Hey there, grass. It’s been a while. Nice to see you again. How’s the lawn holding up?
I can’t tell you how much I’ve missed the color green. (Hint: it’s a lot.) The birds chirp in the morning as I wake up. The precipitation comes as rain rather than snow. I have died and gone to heaven.
Maybe this sounds unoriginal. I know everyone who lives north of the equator is going through the same thing right now. But bear with me for a moment.
I am one of those people who will sit out on the porch and listen to the rain go down the sewer. Sometimes I’ll sit at the end of the driveway, watching the cars pass by and feeling like an endless piece of the universe. My favorite thing to do is ride my bike through the forest, and to be absolutely shrouded in trees and the rippling sound of the creek as I pedal.
You know what I’ve been seeing for the past few months? The inside of my house. The inside of my classrooms. Everything has felt so very inside. I have curled up inside of myself, socially and emotionally. I haven’t wanted to wake up in the mornings.
But now the sun is shining! The grass may be mostly dead, but it’s still grass! And grass is like a promise. Mother nature is telling us that she still loves us. Soon, she will make us happy again.
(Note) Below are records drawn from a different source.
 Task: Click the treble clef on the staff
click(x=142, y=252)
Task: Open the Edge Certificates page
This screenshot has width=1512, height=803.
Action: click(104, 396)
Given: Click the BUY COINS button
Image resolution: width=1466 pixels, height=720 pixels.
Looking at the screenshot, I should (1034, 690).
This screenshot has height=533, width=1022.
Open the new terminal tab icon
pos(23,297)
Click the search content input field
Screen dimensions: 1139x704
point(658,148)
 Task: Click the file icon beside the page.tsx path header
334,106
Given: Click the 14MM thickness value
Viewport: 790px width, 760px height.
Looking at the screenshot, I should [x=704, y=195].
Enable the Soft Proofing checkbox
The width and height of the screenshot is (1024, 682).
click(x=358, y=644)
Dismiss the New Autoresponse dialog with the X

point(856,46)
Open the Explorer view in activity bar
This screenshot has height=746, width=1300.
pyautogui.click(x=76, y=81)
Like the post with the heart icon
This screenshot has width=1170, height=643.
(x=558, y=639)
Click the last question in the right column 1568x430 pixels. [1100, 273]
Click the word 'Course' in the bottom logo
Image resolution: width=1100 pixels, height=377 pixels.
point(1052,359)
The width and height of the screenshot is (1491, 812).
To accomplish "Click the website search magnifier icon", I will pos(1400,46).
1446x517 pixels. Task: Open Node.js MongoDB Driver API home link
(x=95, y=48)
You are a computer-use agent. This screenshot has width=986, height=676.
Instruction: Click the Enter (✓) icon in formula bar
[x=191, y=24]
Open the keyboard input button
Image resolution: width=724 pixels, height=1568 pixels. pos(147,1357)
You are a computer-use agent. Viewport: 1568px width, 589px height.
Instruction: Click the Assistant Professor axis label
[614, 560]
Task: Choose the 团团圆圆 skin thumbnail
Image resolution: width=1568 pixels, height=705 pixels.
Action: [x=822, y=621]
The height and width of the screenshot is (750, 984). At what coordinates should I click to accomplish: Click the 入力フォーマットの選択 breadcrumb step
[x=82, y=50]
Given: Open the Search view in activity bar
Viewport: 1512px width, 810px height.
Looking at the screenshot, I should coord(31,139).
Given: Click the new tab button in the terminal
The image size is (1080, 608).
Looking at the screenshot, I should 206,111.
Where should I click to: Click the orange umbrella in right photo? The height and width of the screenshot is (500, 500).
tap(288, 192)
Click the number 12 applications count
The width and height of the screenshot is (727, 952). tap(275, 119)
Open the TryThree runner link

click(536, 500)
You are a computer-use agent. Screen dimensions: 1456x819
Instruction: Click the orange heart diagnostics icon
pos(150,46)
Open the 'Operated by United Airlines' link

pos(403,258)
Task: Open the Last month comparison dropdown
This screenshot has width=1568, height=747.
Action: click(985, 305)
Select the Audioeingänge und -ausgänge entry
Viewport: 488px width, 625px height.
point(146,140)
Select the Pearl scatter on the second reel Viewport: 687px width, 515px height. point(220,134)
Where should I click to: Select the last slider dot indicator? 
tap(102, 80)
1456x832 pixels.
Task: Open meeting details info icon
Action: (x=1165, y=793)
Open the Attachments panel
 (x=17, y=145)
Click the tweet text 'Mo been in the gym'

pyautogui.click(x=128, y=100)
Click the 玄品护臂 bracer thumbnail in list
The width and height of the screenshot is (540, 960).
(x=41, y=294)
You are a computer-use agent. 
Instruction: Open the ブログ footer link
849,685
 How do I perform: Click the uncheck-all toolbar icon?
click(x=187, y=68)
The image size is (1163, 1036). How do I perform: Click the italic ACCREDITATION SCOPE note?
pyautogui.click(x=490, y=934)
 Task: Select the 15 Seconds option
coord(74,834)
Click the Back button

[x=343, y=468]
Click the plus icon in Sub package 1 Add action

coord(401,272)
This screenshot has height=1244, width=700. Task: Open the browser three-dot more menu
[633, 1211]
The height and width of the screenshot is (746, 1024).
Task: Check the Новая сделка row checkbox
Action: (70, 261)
Today I wore a skirt and boots. I’ve been wearing jeans and tee shirts like every other person who doesn’t care too much about their wardrobe for a while, but today I put in effort. And that means something. I’m beginning to unfurl from the cocoon I’ve been tucked away in all winter, and it’s only going to be uphill from here.
If you are only patient, you’ll be able to watch the flowers go from bud to bloom and fill the world with color. We’ve all waited this long, we’ve all been hanging off the edges of our seats, and now the payoff has arrived. I know I will relish it with every moment. This is the climax. Enjoy.